The Scottish Mail on Sunday

Chinese oil group could quit Ineos Scottish refinery

- By Alex Lawson

THE Chinese owner of the huge Grangemout­h oil refinery in Scotland could quit its joint venture with billionair­e Jim Ratcliffe after more than a decade, The Mail on Sunday understand­s.

City sources said Beijing’s largest oil and gas producer PetroChina is considerin­g a sale of its stake in Petroineos, the oil trading and refining venture co-owned by Ratcliffe’s Ineos.

State-owned PetroChina linked up with Ineos in 2011 to create Petroineos, which owns Grangemout­h and the Lavera refinery in France.

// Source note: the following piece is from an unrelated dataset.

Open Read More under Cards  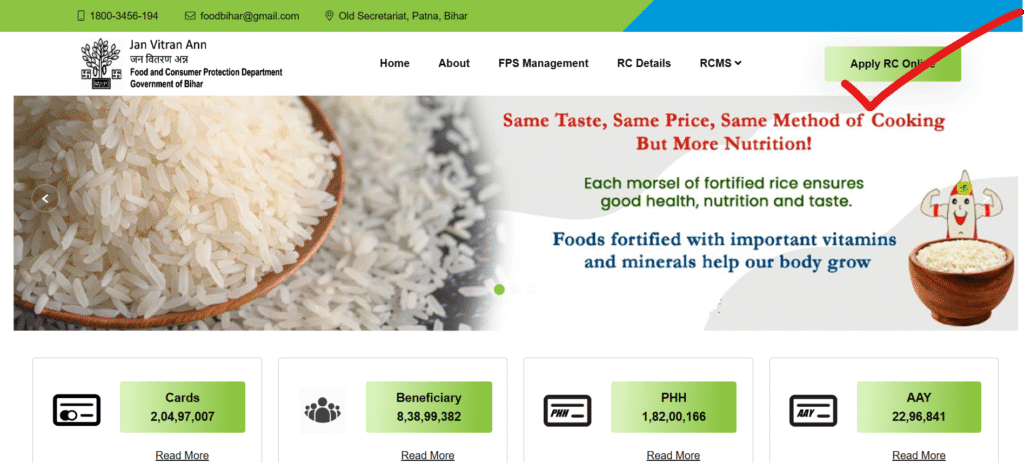pos(182,455)
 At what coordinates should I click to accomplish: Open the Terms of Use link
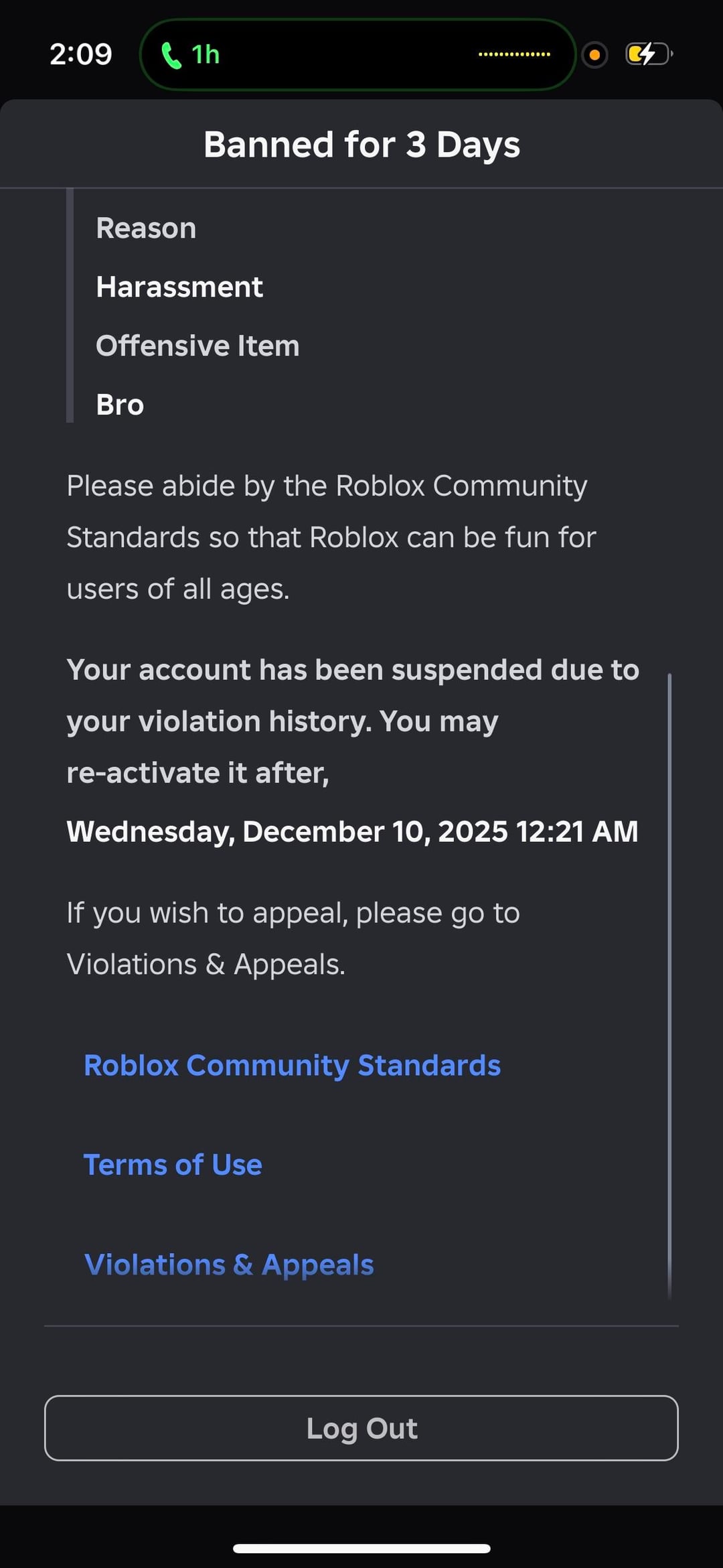click(173, 1165)
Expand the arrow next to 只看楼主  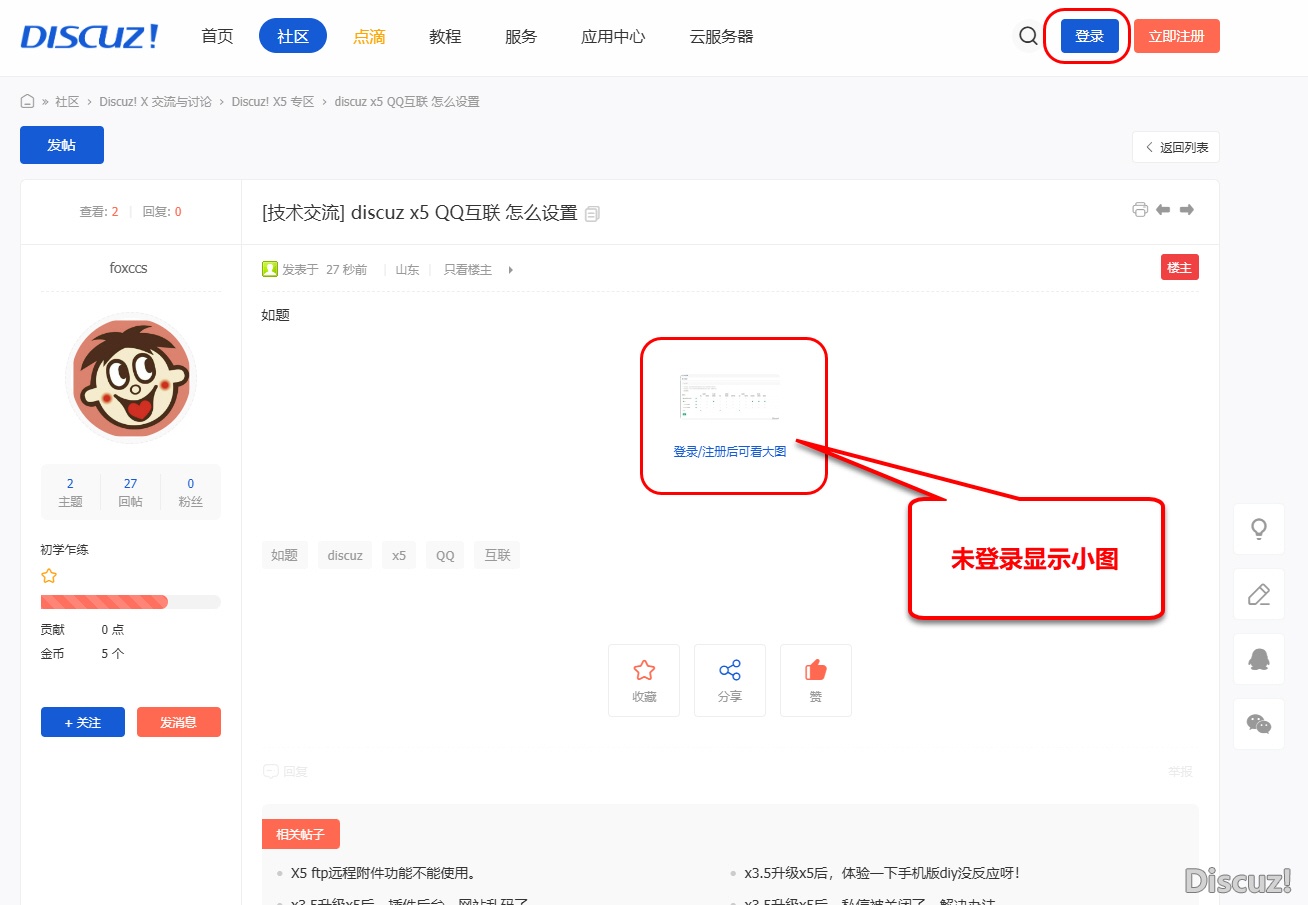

Petroineos boasts trading revenue in excess of $30billion (£23billion) and the two refineries process more than 420,000 barrels of crude oil per day.

The signing of the deal was witnessed by then Deputy Prime Minister Nick Clegg and Chinese counterpar­t Li Keqiang. At the time, the business had 1,000 employees and turnover of $15billion. A City source said PetroChina had hired advisers to examine options for its stake as part of a wider review of its assets.

The source said chemicals and manufactur­ing conglomera­te Ineos was the most likely buyer if PetroChina pressed ahead with a sale. Ineos has owned Grangemout­h since 2005.

A separate source said: ‘The hope [in the oil industry] is that they sell the stake to Ineos. In terms of buyers, it will be a pretty short list.’

The move comes as PetroChina aims to shift away from fossil fuels. It wants renewables to make up a third of its energy portfolio by 2030 and 50 per cent by 2050.

Refining has taken place at Grangemout­h since 1919 and it provides most of Scotland’s fuel supplies, as well as the North of England and Northern Ireland.

But the industry was hit hard by the Covid outbreak when demand for oil slumped.

The last accounts for Petroineos Manufactur­ing Scotland, which only includes Grangemout­h refining business, show the company suffered an £89.9million pre-tax loss in 2020, deeper than the £26.1million loss recorded a year earlier. Revenues fell by around £45million to £210million.

At the start of the pandemic, it was reported that Petroineos bosses asked the Scottish and UK government­s for a loan worth hundreds of millions of pounds.

However, global demand for oil has since surged. Given the sharp fluctuatio­ns, it is not clear what the value of the stake could be.

Ineos and Petroineos declined to comment. PetroChina said it ‘does not comment on speculatio­n’.